“70 d.C. La conquista di Gerusalemme” di Giovanni Brizzi

Prof. Giovanni Brizzi, Lei è autore del libro 70 d.C. La conquista di Gerusalemme edito da Laterza: alla caduta di Gerusalemme si riconduce generalmente l’inizio della diaspora del popolo ebraico, è realmente così?
70 d.C. La conquista di Gerusalemme Giovanni BrizziNel pamphlet contro l’ex prefetto d’Egitto Aulo Avillio Flacco Filone di Alessandria sostiene che «gli Ebrei considerano loro ‘metropoli’ la Città sacra, dove sorge il Tempio santo dell’Altissimo [= Gerusalemme], ma ciascuno di loro reputa sua patria la terra dov’è nato e cresciuto e che ha ereditato come residenza dai padri, dai nonni, dai bisnonni e da progenitori anche più remoti» (In Flacc. 46); e ribadisce il concetto nelle parole da lui attribuite nella Legatio ad Gaium al tetrarca Agrippa I: «la mia patria [= Gerusalemme] è metropoli non soltanto rispetto alla Giudea, ma rispetto a molte altre terre, poiché ha di volta in volta inviato colonie sia nei territorî circostanti…sia in regioni lontanissime… E non solo i continenti sono pieni di colonie ebraiche, ma anche le isole più importanti, l’Eubea, Cipro, Creta. Tralascio le colonie oltre l’Eufrate…». Infine, secondo Acta Ap.2, 5; 9-11, nella Città Santa ad intendere gli apostoli nelle loro lingue erano «uomini religiosi di tutte le nazioni che sono sotto il cielo…Parti, Medi, Elamiti, gli abitanti della Mesopotamia e della Giudea e della Cappadocia, del Ponto e dell’Asia, della Frigia e della Panfilia, dell’Egitto e dei paesi della Libia, che è intorno a Cirene, e i pellegrini, venuti da Roma, tanto Ebrei che prosèliti, Cretesi ed Arabi».
Erano, ovviamente, tutti Ebrei. Come è stato detto (Troiani), «la linea di frattura col mondo circostante coincideva con i precetti dei padri». Restava insormontabile il carattere che saldava tra loro gli Ebrei ovunque vivessero: il loro riconoscersi, cioè, in una base religiosa comune, che esigeva come imprescindibile il totale rispetto della Legge. In una parola, alla base del rapporto tra i Giudei e il mondo circostante sembra essere la nozione di Terra Promessa. A causa della deriva subita dalla concezione del Divino verso il campo immateriale della religione anche questo concetto, attestato fino da età molto antiche e provvisto dapprima di un senso assolutamente concreto perché ancorato ad una Presenza sentita addirittura come fisica, immanente alla Terra stessa, si stemperò poco a poco a partire dal V secolo a.C, tendendo sempre più a identificarsi con l’evoluzione spirituale che avvicina l’uomo alla divinità; e assumendo via via, con ciò, una dimensione almeno potenzialmente universalistica. La deriva del concetto verso il campo immateriale dell’etica dovette infatti, da ultimo, far sì che (come sarebbe avvenuto poi oltre due millenni dopo per migranti i quali —fossero i Padri Pellegrini o i Mormoni, gli Mzabiti o i Quaccheri— andarono in cerca della loro [Jeru]Salem guidati dalla Bibbia) la ‘Terra Promessa’ venisse riconosciuta nel luogo stesso di destinazione, ovunque fosse, purché fosse possibile instaurarvi il rispetto della Legge. Una diaspora, dunque, era in atto già da secoli.

• **Obiettivo**: Ricopi alla lettera il passo dell'intervista sulla conquista di Gerusalemme che va da "Prof. Giovanni Brizzi, Lei" fino a "è realmente così?" incluso.

• **Blocco dati**:
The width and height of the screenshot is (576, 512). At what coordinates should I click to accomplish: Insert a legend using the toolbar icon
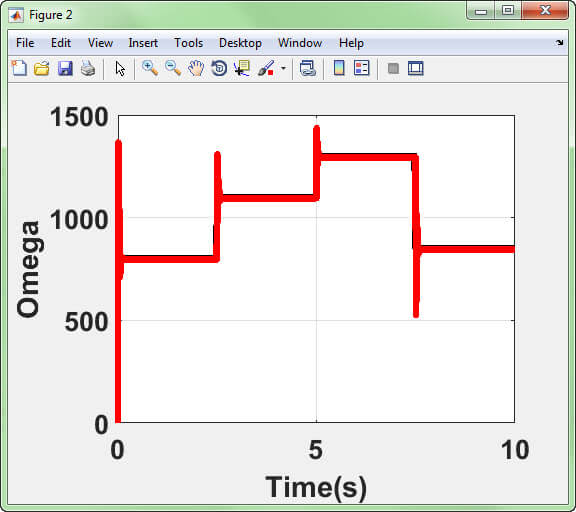coord(361,68)
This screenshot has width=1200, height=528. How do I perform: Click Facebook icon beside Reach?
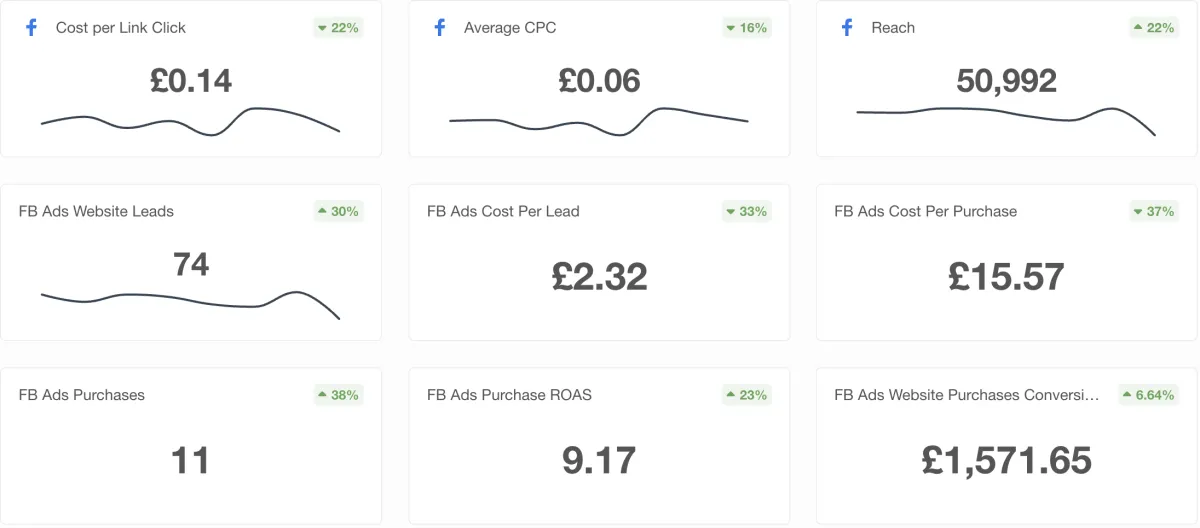click(847, 28)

• **Risposta completa**:
Prof. Giovanni Brizzi, Lei è autore del libro 70 d.C. La conquista di Gerusalemme edito da Laterza: alla caduta di Gerusalemme si riconduce generalmente l’inizio della diaspora del popolo ebraico, è realmente così?